House Finance Advances Downstream Manufacturing Tax Credit


The House Finance Committee advanced a bill that provides a tax credit for downstream natural gas manufacturing facilities that create a certain amount of new jobs and investment

House Bill 4019, called the Downstream Natural Gas Manufacturing Investment Tax Credit Act of 2020, sets standards for this proposed tax credit.

The credit would be used against a portion of the personal income tax or corporate net income tax as a result of new or expanded downstream natural gas manufacturing, provided that it results in new jobs.

The company would have to create at least five new jobs to claim a 10% credit and up to 150 new jobs to claim 20%. These would have to be full-time permanent jobs.

Delegates asked about a provision under the bill that would allow companies to get an additional percentage for construction jobs to be allowed in the calculation to go into the tax credit. Counsel for the committee explained that the company has to meet certain qualifications, such as having more than 50 construction workers, to get the additional 5% credit.

Companies can claim the credit once they are in operation, and for up to 10 years but may carry unused credits forward for an additional 10 years.

The effective date of qualified investments would be after July 1, 2020.

The Finance Committee also advanced House Bill 4558, which would create a new personal income tax credit for volunteer firefighters.
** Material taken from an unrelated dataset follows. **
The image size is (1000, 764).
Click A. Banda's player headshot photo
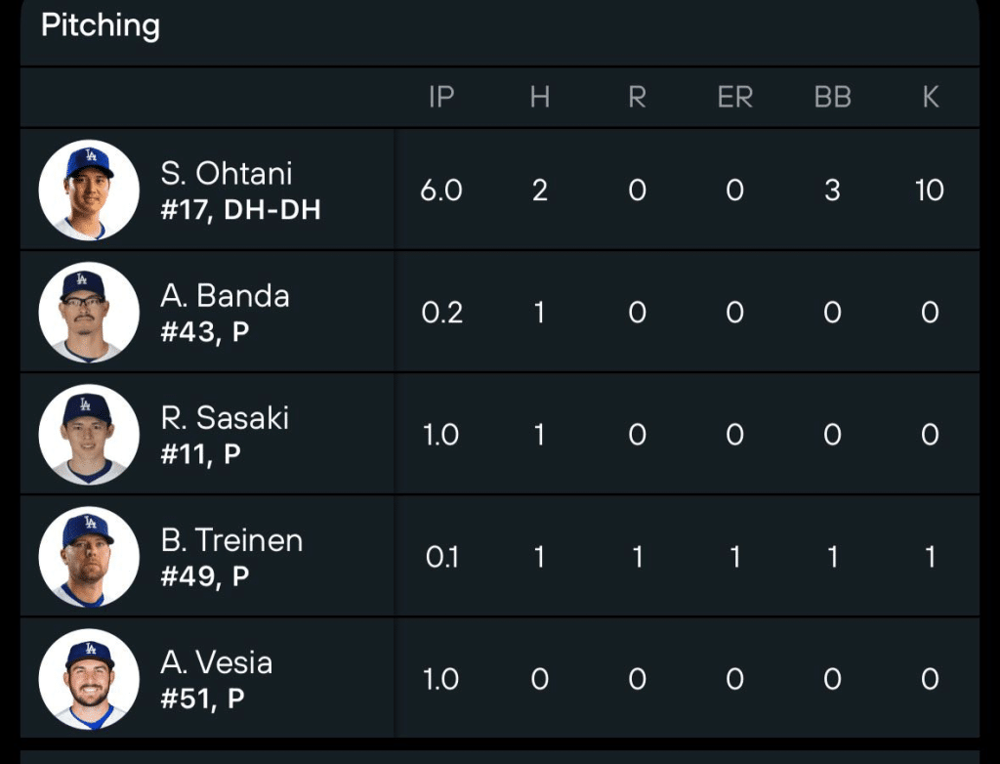pyautogui.click(x=89, y=312)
The committee substitute changed the amount of credits per year from $5,000 to $1,000, $2,000 for a married couple, and made the credit nonrefundable.

The credit would be allowed for volunteer firefighters after December 31, 2022.
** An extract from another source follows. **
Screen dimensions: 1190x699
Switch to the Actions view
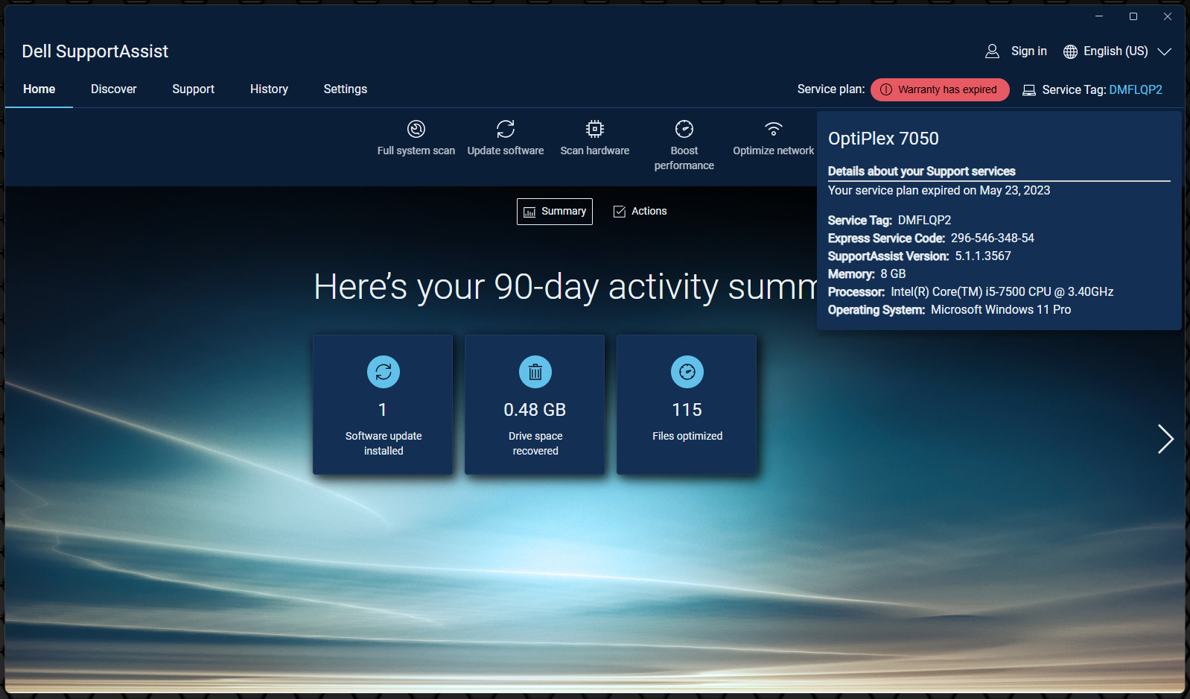pyautogui.click(x=640, y=212)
Another bill that advanced out of committee Wednesday was House Bill 4409, which transfers the remaining funds out of the Volunteer Fire Department Workers’ Compensation Premium Subsidy Fund to the Fire Service Equipment and Training Fund, and the State Auditor’s Chief Inspector’s Fund to defray costs incurred from audits.

Counsel explained that funds come from insurance premiums taxes and for the past seven years, money was diverted from the Fire Protection Fund into a subsidy fund, which is ending June 30.

All three bills now head to the full House for consideration.